For the second ball:
Using the same kinematic equation:
v_f = v_0 + at
v_f = 15.6 m/s + (-9.8 m/s²)(1.59 s)
Simplifying the equation:
v_f = 15.6 m/s - 15.6 m/s ≈ 0 m/s
The magnitude of velocity for the second ball as it strikes the ground is also approximately 0 m/s since it is moving vertically upward.
Thus, both balls have a magnitude of 0 m/s as they strike the ground.
Next, let's find the difference in time the balls spend in the air.
We already determined that both balls take approximately 1.59 seconds to reach the ground. Therefore, the difference in the time the balls spend in the air is 0 seconds since they have the same time of flight.
Finally, let's calculate how far apart the balls are 0.616 seconds after they are thrown.
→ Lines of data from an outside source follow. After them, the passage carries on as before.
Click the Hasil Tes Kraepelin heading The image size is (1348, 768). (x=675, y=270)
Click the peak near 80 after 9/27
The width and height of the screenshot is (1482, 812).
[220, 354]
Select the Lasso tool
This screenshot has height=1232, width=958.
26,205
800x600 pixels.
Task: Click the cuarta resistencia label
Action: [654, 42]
Since both balls have the same initial vertical velocity of 15.6 m/s but one is moving upward while the other is moving downward, their positions relative to the balcony will be different.
To find the distance between them after 0.616 seconds, we need to calculate the distance each ball has traveled vertically in that time.
For the first ball (moving downward):
Using the kinematic equation:
s = v_0t + (1/2)at^2
s = 15.6 m/s * 0.616 s + (1/2)(-9.8 m/s²)(0.616 s)^2
Simplifying the equation:
s ≈ -4.58 m
The first ball has traveled approximately 4.58 meters downward.
For the second ball (moving upward):
Using the same kinematic equation:
s = v_0t + (1/2)at^2
s = 15.6 m/s * 0.616 s + (1/2)(-9.8 m/s²)(0.616 s)^2
Simplifying the equation:
s ≈ 4.58 m
The second ball has traveled approximately 4.58 meters upward.
To find the horizontal distance between the balls, we need to consider that the balls were thrown simultaneously. Therefore, their horizontal positions are the same. So the distance between them is zero.
In summary:
- The magnitude of the velocity of both balls as they strike the ground is approximately 0 m/s.
- The difference in the time the balls spend in the air is 0 seconds.
- The balls are 0 meters apart after 0.616 seconds since their horizontal positions coincide.